What is being asked: Using the material below, print the line that contains "FAQ (700, 5)", the line that contains "Special Financing", and every line in between, exactly and nothing else.

Given records:
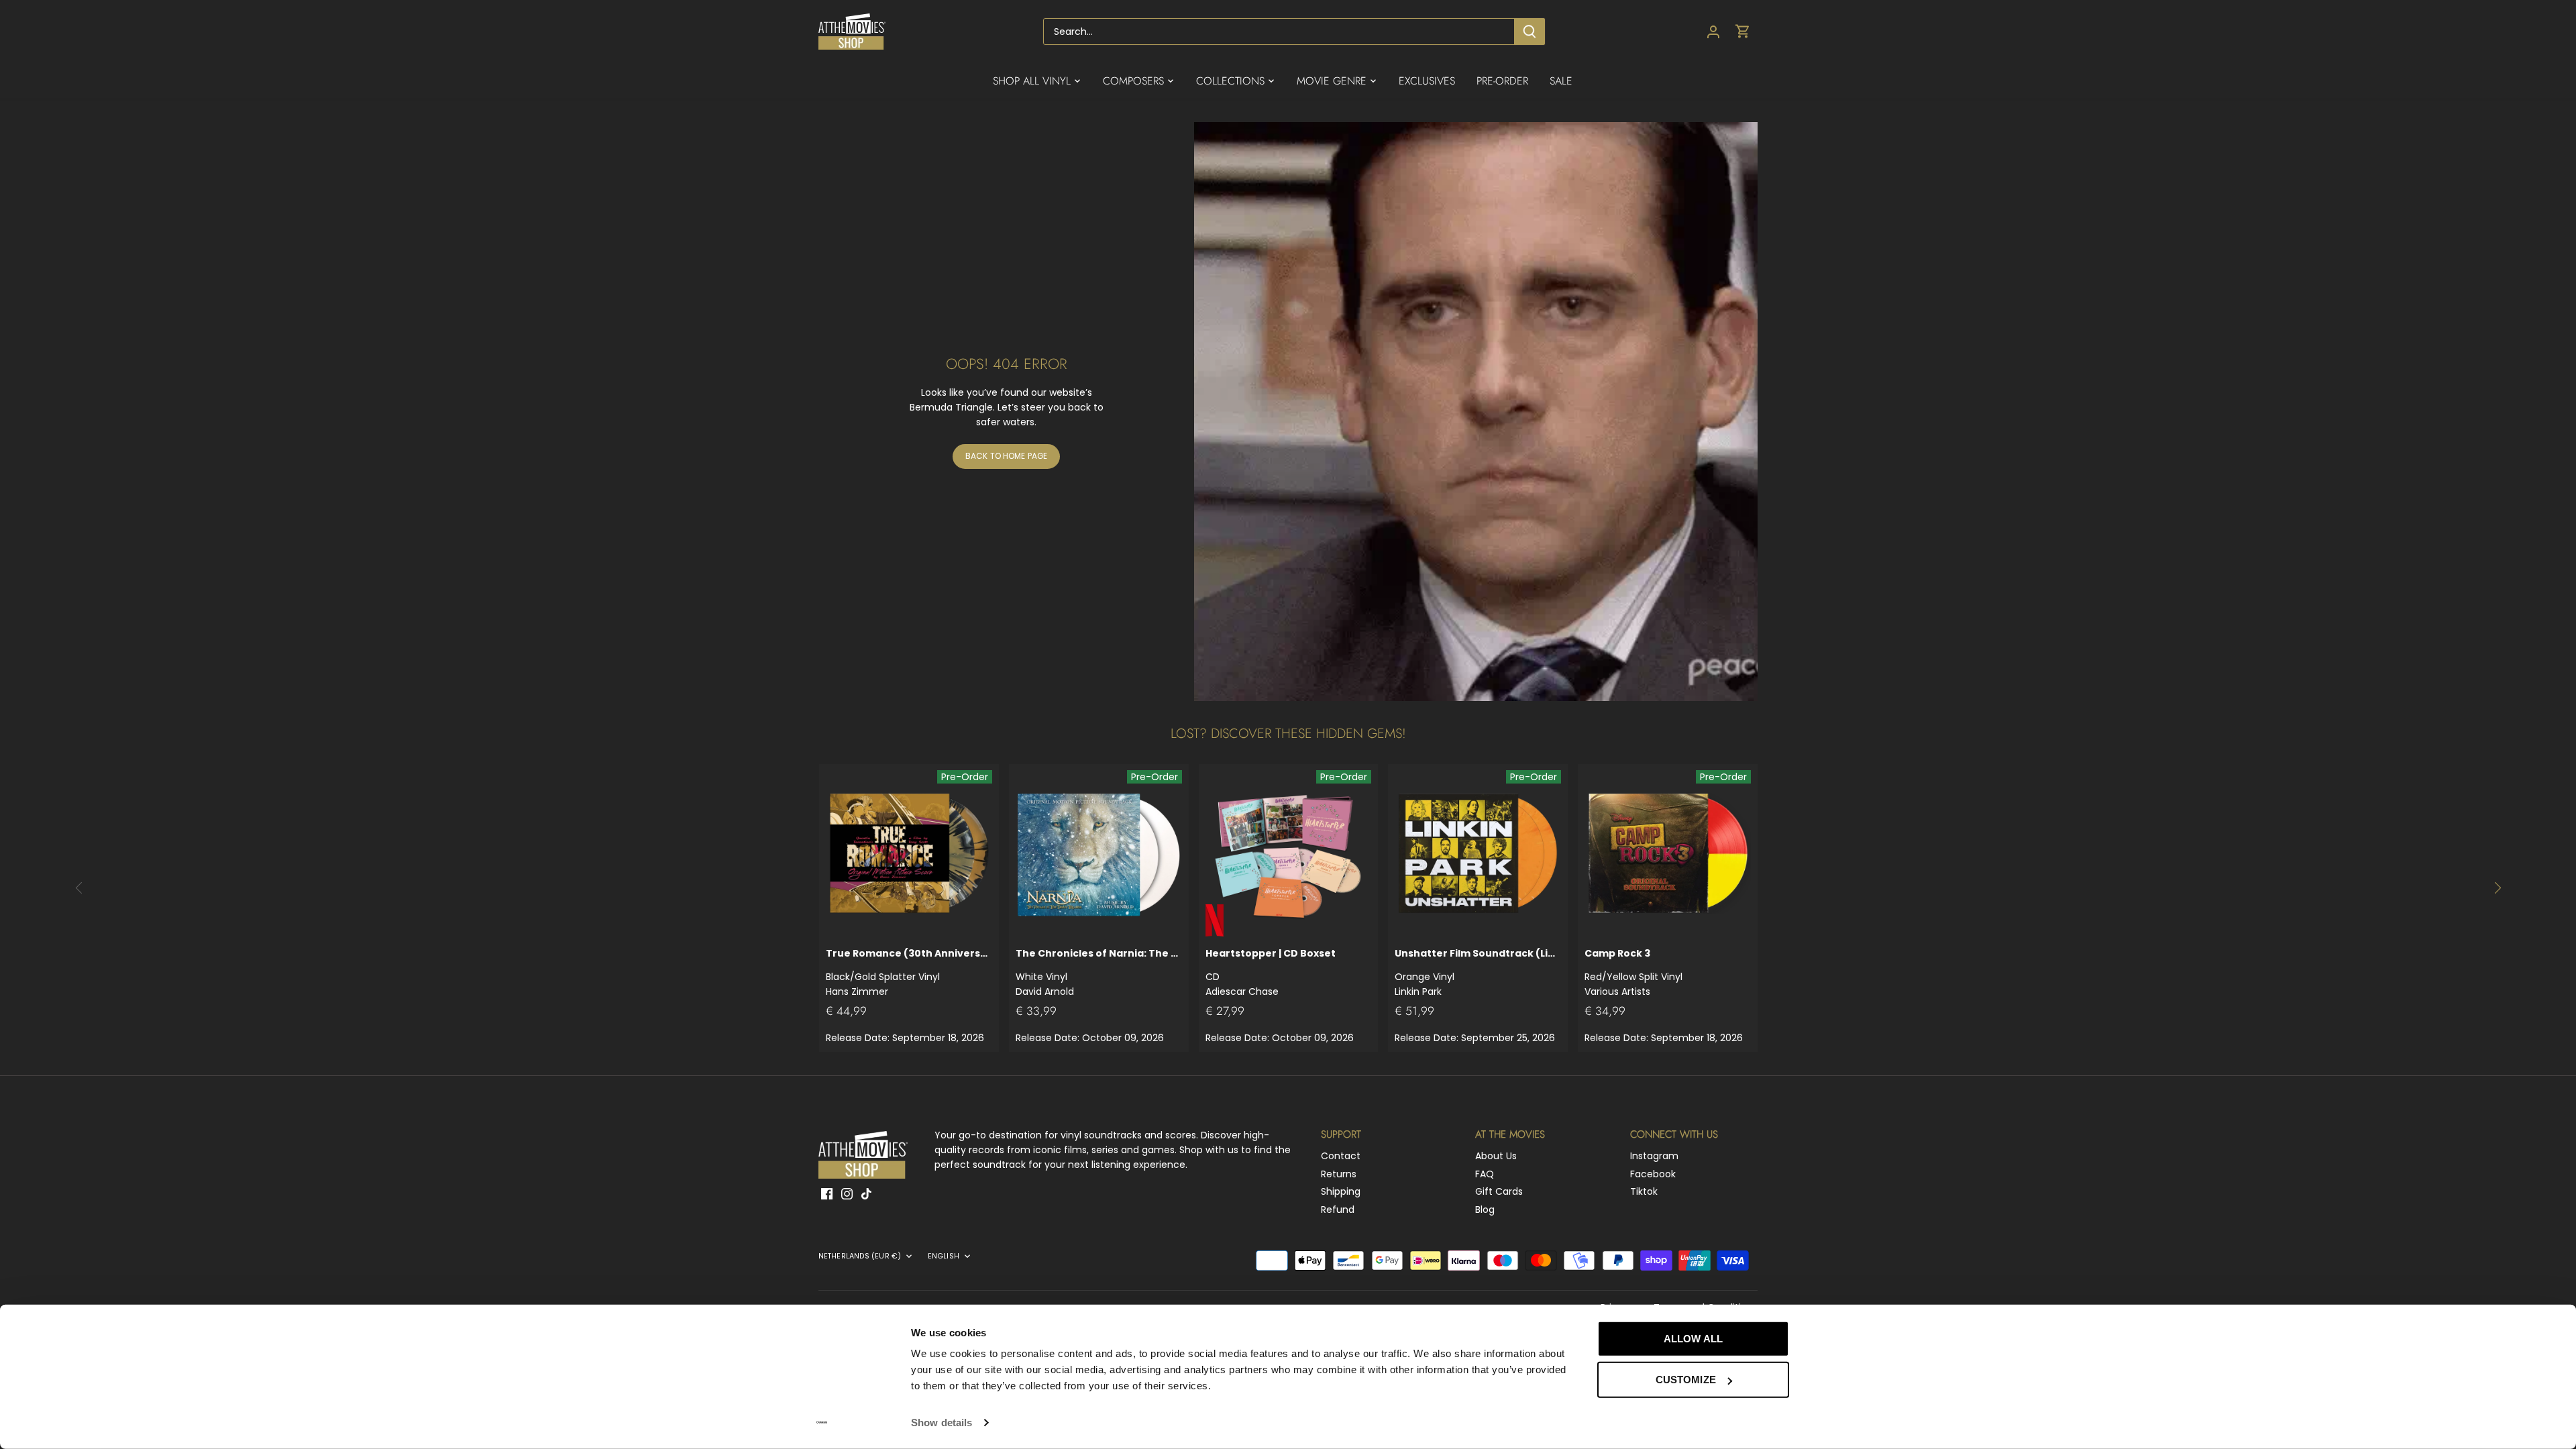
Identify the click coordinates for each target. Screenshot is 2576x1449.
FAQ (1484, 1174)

* * *

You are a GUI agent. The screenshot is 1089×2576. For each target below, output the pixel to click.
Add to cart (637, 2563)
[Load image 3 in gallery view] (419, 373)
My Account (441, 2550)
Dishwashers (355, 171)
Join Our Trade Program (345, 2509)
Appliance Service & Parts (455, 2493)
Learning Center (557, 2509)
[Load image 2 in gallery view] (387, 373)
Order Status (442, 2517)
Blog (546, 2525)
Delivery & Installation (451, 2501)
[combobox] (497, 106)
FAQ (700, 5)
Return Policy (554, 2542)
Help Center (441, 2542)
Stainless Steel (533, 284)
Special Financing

...

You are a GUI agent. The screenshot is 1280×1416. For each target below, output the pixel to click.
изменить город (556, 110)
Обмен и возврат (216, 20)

Solution:
FAQ (700, 5)
Return Policy (554, 2542)
Help Center (441, 2542)
Stainless Steel (533, 284)
Special Financing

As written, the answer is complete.